- Opening Delimiter -

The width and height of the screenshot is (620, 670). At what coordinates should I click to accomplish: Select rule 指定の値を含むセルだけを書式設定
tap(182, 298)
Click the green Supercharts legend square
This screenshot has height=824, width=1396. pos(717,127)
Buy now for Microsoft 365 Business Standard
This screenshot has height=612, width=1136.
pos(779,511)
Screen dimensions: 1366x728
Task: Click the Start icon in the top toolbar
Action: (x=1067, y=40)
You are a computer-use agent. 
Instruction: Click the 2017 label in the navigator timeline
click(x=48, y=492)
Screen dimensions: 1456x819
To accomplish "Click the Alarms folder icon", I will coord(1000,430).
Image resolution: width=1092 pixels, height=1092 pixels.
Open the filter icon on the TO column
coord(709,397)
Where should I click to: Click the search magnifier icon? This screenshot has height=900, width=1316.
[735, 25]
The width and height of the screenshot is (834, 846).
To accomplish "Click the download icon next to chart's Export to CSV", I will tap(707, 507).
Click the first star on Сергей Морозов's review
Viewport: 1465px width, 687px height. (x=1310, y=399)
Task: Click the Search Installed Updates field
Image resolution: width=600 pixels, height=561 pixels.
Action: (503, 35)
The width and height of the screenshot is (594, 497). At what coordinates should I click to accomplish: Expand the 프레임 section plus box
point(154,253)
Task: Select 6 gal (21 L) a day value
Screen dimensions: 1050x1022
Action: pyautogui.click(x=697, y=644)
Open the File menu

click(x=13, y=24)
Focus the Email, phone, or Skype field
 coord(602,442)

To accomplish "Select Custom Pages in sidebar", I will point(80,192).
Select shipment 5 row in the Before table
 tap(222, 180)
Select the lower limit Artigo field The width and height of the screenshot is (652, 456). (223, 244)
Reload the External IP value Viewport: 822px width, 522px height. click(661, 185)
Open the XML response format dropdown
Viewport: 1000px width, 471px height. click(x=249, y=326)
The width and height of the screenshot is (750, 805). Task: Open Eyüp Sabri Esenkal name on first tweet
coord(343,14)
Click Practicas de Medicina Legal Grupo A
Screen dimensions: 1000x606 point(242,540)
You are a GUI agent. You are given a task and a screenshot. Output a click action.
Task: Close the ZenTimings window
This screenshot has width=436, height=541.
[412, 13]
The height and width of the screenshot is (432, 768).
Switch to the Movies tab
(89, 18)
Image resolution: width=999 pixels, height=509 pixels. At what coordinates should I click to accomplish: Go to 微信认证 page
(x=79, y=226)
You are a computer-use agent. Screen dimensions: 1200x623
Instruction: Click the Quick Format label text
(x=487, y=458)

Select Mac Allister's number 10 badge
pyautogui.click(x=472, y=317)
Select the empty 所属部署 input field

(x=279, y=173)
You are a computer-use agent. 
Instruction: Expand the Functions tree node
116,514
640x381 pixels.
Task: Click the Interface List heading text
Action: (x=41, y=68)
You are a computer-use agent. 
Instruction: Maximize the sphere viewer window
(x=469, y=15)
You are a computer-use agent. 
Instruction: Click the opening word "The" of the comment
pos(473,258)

- Closing Delimiter -

Instructions to follow:
Whatever appears in the listing above, write it down again exactly.

Solution below:
The width and height of the screenshot is (620, 670). At what coordinates should I click to accomplish: Select rule 指定の値を含むセルだけを書式設定
tap(182, 298)
Click the green Supercharts legend square
This screenshot has height=824, width=1396. pos(717,127)
Buy now for Microsoft 365 Business Standard
This screenshot has height=612, width=1136.
pos(779,511)
Screen dimensions: 1366x728
Task: Click the Start icon in the top toolbar
Action: (x=1067, y=40)
You are a computer-use agent. 
Instruction: Click the 2017 label in the navigator timeline
click(x=48, y=492)
Screen dimensions: 1456x819
To accomplish "Click the Alarms folder icon", I will coord(1000,430).
Image resolution: width=1092 pixels, height=1092 pixels.
Open the filter icon on the TO column
coord(709,397)
Where should I click to: Click the search magnifier icon? This screenshot has height=900, width=1316.
[735, 25]
The width and height of the screenshot is (834, 846).
To accomplish "Click the download icon next to chart's Export to CSV", I will tap(707, 507).
Click the first star on Сергей Морозов's review
Viewport: 1465px width, 687px height. (x=1310, y=399)
Task: Click the Search Installed Updates field
Image resolution: width=600 pixels, height=561 pixels.
Action: (503, 35)
The width and height of the screenshot is (594, 497). At what coordinates should I click to accomplish: Expand the 프레임 section plus box
point(154,253)
Task: Select 6 gal (21 L) a day value
Screen dimensions: 1050x1022
Action: pyautogui.click(x=697, y=644)
Open the File menu

click(x=13, y=24)
Focus the Email, phone, or Skype field
 coord(602,442)

To accomplish "Select Custom Pages in sidebar", I will point(80,192).
Select shipment 5 row in the Before table
 tap(222, 180)
Select the lower limit Artigo field The width and height of the screenshot is (652, 456). (223, 244)
Reload the External IP value Viewport: 822px width, 522px height. click(661, 185)
Open the XML response format dropdown
Viewport: 1000px width, 471px height. click(x=249, y=326)
The width and height of the screenshot is (750, 805). Task: Open Eyüp Sabri Esenkal name on first tweet
coord(343,14)
Click Practicas de Medicina Legal Grupo A
Screen dimensions: 1000x606 point(242,540)
You are a GUI agent. You are given a task and a screenshot. Output a click action.
Task: Close the ZenTimings window
This screenshot has width=436, height=541.
[412, 13]
The height and width of the screenshot is (432, 768).
Switch to the Movies tab
(89, 18)
Image resolution: width=999 pixels, height=509 pixels. At what coordinates should I click to accomplish: Go to 微信认证 page
(x=79, y=226)
You are a computer-use agent. Screen dimensions: 1200x623
Instruction: Click the Quick Format label text
(x=487, y=458)

Select Mac Allister's number 10 badge
pyautogui.click(x=472, y=317)
Select the empty 所属部署 input field

(x=279, y=173)
You are a computer-use agent. 
Instruction: Expand the Functions tree node
116,514
640x381 pixels.
Task: Click the Interface List heading text
Action: (x=41, y=68)
You are a computer-use agent. 
Instruction: Maximize the sphere viewer window
(x=469, y=15)
You are a computer-use agent. 
Instruction: Click the opening word "The" of the comment
pos(473,258)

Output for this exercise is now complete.